First he build a house for the family to live in. Then worked on sourcing the material for the construction. The creek provided ample sand for making concrete and he was able to buy discarded rails from the canefields to use as reinforcement. The first part of the construction was to build a stairway between the two levels. Then he added ornamental balustrades and concrete picnic tables and seats next to the water and started work on the cafe. He needed clay for the cement render to coat the surface of the buildings. He found suitable clay in a hill on the property and decided to build a tunnel while he dug out the clay which would lead to another small creek and waterfall.
Jose was remarkably energetic and gathered willing helpers so that the cafe was soon completed along with changing rooms for bathers and a toilet block. He could then push on with his central building, a Spanish style castle tower. Building went on with the tower, a ballroom / cinema and a hydro-electric power system built at the base of the falls to provide power. Jose's dream was taking shape and Paronella Park certainly became popular with the local population. The park was not initially very profitable as it required constant upkeep the keep out the encroaching jungle and maintain the buildings in good condition. The Paronellas relied on Jose's other business interests to keep them afloat.
With the outbreak of World War II and particularly the Pacific campaign after Pearl Harbor there was an influx of military personnel into the area including large numbers of Americans. Paronella Park was ideally located to take advantage of the need for R&R of all these soldiers. The carpark was soon full of military vehicles. To the war-weary servicemen the Park with its Spanish Castle and exotic gardens growing out of the rainforest must have been an astonishing sight and the park was busy throughout the war.

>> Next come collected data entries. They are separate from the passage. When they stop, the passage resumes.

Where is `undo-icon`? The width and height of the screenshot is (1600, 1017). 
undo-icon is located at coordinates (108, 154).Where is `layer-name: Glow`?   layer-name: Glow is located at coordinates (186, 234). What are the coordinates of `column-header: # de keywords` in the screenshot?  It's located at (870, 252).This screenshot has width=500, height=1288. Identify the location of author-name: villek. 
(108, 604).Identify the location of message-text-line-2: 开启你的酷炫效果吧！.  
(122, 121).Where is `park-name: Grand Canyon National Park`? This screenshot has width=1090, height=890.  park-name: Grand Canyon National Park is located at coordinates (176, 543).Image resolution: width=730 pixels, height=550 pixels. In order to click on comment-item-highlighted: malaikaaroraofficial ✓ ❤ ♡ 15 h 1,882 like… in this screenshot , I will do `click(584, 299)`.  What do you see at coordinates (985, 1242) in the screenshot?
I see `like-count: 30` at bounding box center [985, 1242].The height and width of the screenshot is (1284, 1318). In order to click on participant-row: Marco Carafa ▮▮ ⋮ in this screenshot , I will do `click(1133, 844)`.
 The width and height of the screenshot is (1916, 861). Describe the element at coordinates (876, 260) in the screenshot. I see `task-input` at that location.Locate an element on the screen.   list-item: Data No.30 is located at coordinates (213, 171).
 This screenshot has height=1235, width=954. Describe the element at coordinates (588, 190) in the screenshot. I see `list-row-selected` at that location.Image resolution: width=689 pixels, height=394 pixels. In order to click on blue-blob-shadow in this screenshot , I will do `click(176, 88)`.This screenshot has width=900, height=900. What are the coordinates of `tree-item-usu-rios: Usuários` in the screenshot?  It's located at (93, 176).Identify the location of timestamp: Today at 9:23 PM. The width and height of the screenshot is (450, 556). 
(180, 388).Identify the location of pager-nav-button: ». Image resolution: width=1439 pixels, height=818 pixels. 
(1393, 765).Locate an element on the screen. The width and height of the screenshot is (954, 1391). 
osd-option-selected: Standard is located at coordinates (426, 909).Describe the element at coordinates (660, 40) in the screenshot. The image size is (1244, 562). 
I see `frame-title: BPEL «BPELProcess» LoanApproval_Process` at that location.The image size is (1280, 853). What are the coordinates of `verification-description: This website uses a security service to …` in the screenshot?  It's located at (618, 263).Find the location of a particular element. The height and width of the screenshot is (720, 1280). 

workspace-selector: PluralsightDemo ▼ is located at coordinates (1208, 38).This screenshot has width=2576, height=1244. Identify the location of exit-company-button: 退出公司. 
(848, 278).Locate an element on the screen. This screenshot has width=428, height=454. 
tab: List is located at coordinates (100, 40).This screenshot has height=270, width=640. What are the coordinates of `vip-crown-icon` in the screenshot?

After the war there was a boom in interstate tourism and the park continued to prosper but in 1946 disaster struck. A cyclone brought torrents of rain, not unusual in the wettest part of Australia but this time there was a dangerous development. Upstream a large pile of cedar logs were awaiting transport near the creek. The rising flood carried the logs away and they formed a jam against the railway bridge upstream from the park. Eventually the bridge gave way and the flood of water loaded with huge logs rushed towards the park. Concrete balustrades and tables were uprooted and the cafe was flooded and ruined. The flood waters covered the upper gardens, rose to window level in the Hall, sending cedar logs crashing through into the foyer, the kitchen, the ballroom. One log tore a huge hole in the western wall and a section of the ballroom parquetry floor caved in.
Rebuilding work started but the cafe by the pool had to be abandoned. The hydro-electric system had to be repaired and the generator was replaced. The park was closed for six months and it was years before the flood damage was finally repaired. At the same time Jose was becoming obviously unwell and was diagnosed with stomach cancer. He died in August 1948.
The Paronella family continued to run the park until it was sold by Jose's grandsons in 1977. Recently efforts have been made to revive the Park. The hydro-electric power plant has been restored and efforts have been made to preserve the buildings. The Park gained National Trust listing in 1997.
Much of the information in this article comes from a biography of Jose Paronella, The Spanish Dreamer by Dena Leighton.